Collagenase-1 (matrix metalloproteinase-1 (MMP-1)) degrades the extracellular matrix and enhances the invasive phenotype of
tumor cells. v-src activated MMP-1 transcription through a series of elements in the proximal promoter, including the E2BP (nt -172), polyoma virus enhancer A3 (PEA3) (nt -94),
activator protein-1 (AP-1) (nt -72), and signal transducer and activator of transcription (STAT) (nt -57) consensus sites. Of these sites, PEA3 and STAT contributed specifically to induction by v-src, whereas the remaining elements were also involved in induction by the
phorbol ester phorbol myristate acetate (PMA). However, in contrast to MMP-1 induction by PMA, an
AP-1 site located at nt -186 did not contribute to v-src induction. These results suggest divergence of the
tyrosine kinase- and
protein kinase C-dependent pathways with respect to MMP-1 transcription. v-src induced MMP-1 through
mitogen-activated protein kinases, with
extracellular signal-regulated kinases playing a larger role than
c-jun N-terminal kinase.
Retinoic acid, which inhibits the progression of certain
cancers, repressed v-src-induced MMP-1 transcription.

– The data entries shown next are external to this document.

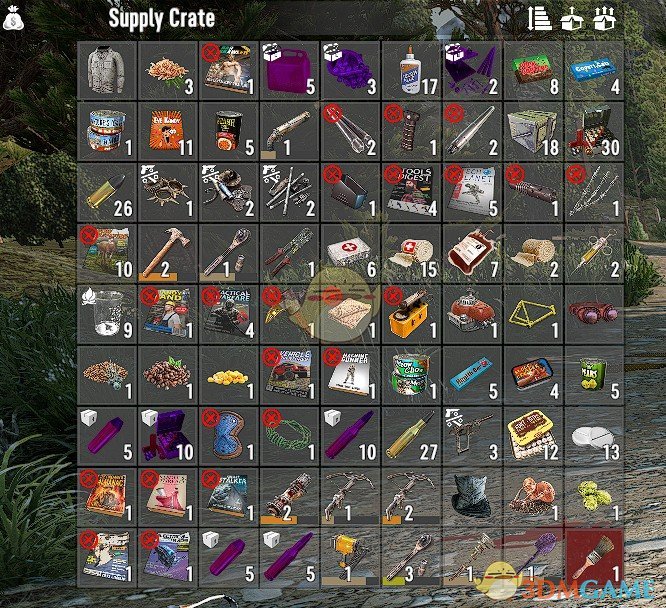Click the take all from crate icon
This screenshot has height=608, width=666.
tap(572, 19)
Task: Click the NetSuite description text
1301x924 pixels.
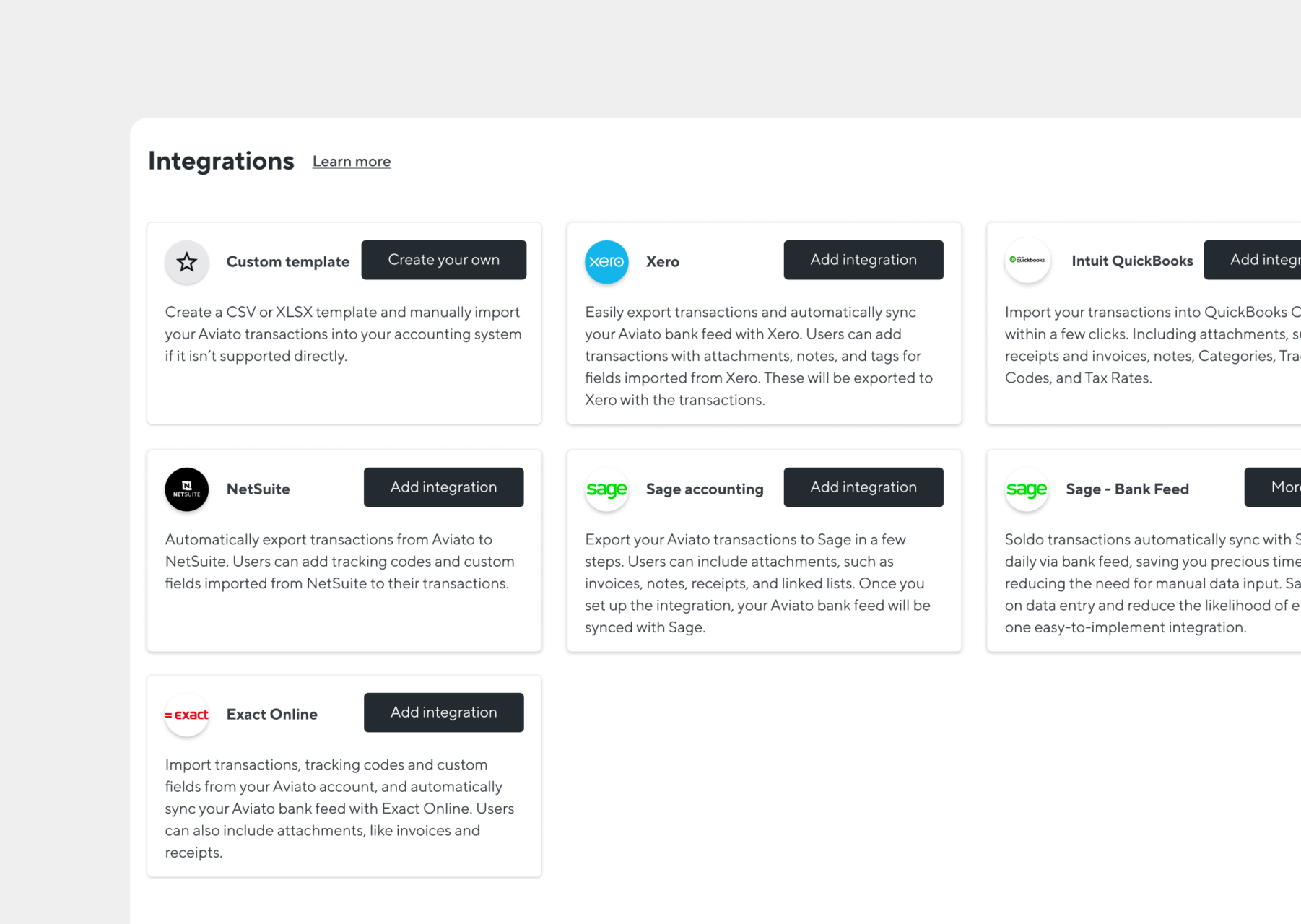Action: [340, 561]
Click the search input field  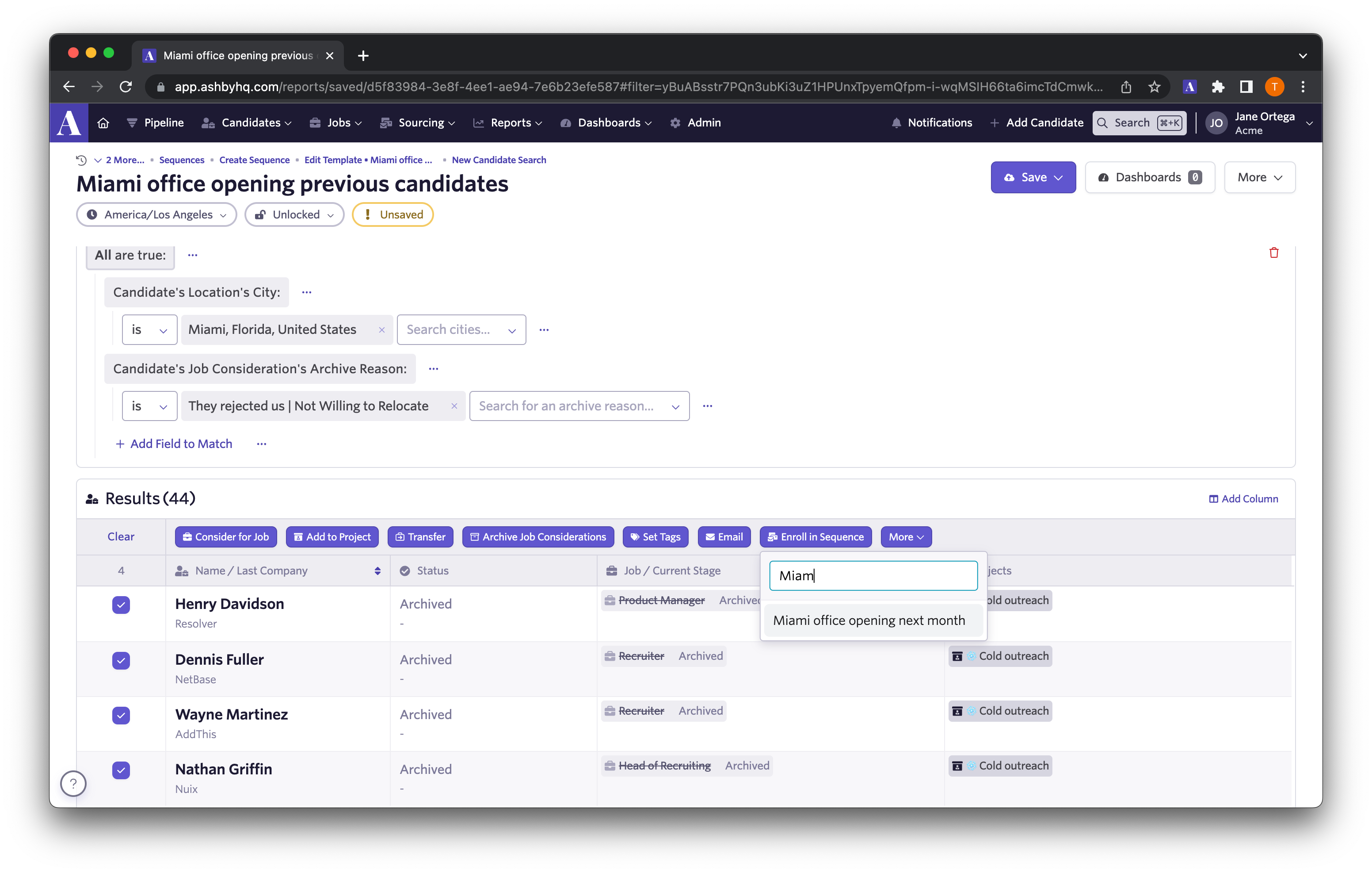pos(873,575)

Constitutive expression of
retinoic acid receptors (RARs) alpha or beta, but not gamma, or of
retinoid X receptor alpha, repressed v-src-induced
collagenase-1 transcription. We concluded that oncogenic induction of MMP-1 by v-src depends on signaling pathways and cis-acting sequences that are distinct from those involved in
phorbol ester activation. Furthermore, v-src induction of MMP-1 may, by acting in concert with other genes, enhance matrix degradation and
tumor progression, and
retinoic acid and RARs may antagonize this induction in an RAR type-specific manner.